INSTRUCTIONS FOR THE TASK => Copy nothing but the lines below running from the line containing "松村北斗、今田美櫻首訪台！9/5驚喜現身台北 一天連跑3場見面會 (321, 1786)" through the line containing "中天介紹 (204, 2521)", both end lines included.

>>

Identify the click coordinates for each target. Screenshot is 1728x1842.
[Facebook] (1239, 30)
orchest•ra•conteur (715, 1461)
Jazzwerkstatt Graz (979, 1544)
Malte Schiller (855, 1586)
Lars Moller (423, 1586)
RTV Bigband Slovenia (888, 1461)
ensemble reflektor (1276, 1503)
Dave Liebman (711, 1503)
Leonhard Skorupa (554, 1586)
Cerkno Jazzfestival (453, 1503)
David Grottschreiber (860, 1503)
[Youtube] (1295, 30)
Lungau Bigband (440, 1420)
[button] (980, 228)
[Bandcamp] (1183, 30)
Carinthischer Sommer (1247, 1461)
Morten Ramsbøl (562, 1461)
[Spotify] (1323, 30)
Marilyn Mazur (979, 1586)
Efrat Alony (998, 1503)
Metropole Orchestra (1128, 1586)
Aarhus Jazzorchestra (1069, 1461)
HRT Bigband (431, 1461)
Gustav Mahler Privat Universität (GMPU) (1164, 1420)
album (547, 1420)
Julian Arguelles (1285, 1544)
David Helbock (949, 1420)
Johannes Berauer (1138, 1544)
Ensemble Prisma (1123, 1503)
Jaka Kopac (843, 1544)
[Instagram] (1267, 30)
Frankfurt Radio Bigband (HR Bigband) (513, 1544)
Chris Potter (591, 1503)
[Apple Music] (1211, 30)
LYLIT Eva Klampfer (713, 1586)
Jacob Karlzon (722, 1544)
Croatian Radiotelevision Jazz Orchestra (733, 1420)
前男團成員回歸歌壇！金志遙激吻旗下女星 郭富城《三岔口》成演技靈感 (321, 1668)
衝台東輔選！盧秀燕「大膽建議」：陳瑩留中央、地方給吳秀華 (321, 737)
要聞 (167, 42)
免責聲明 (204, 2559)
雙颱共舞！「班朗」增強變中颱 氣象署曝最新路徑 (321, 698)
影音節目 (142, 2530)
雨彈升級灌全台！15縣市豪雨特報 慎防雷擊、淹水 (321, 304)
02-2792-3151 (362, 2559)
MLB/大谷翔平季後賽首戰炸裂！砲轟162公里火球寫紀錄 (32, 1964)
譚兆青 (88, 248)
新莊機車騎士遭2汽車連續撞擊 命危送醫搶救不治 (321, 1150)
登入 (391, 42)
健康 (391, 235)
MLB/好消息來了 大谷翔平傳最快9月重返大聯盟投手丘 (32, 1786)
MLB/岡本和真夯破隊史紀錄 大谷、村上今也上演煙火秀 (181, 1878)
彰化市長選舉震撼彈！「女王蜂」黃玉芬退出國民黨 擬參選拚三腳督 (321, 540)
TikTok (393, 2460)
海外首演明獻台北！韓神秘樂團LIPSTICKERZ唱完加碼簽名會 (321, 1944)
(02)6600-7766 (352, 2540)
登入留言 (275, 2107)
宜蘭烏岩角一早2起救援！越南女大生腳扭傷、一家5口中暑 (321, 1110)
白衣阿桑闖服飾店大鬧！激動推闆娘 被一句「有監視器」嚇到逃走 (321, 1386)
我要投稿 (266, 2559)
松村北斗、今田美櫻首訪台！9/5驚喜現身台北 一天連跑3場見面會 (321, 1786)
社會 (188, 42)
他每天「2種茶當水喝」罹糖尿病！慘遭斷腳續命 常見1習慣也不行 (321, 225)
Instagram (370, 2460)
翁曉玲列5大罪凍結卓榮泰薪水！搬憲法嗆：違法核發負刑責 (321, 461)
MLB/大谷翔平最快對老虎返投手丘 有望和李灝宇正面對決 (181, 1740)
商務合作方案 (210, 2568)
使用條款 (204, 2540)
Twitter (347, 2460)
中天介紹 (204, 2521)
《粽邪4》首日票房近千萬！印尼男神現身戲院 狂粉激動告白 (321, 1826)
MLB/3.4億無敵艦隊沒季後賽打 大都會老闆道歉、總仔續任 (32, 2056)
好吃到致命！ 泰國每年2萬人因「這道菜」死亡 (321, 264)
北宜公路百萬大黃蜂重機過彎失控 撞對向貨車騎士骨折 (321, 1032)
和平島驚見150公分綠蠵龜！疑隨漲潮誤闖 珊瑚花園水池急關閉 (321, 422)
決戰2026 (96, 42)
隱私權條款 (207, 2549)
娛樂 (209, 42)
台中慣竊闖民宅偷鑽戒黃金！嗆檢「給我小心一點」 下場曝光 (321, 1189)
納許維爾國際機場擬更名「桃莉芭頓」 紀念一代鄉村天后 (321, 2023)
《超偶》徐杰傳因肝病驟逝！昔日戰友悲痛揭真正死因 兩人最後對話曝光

<<

SOLVED PROBLEM =>
松村北斗、今田美櫻首訪台！9/5驚喜現身台北 一天連跑3場見面會 (321, 1786)
社會 (188, 42)
他每天「2種茶當水喝」罹糖尿病！慘遭斷腳續命 常見1習慣也不行 (321, 225)
Instagram (370, 2460)
翁曉玲列5大罪凍結卓榮泰薪水！搬憲法嗆：違法核發負刑責 (321, 461)
MLB/大谷翔平最快對老虎返投手丘 有望和李灝宇正面對決 (181, 1740)
商務合作方案 (210, 2568)
使用條款 (204, 2540)
Twitter (347, 2460)
中天介紹 (204, 2521)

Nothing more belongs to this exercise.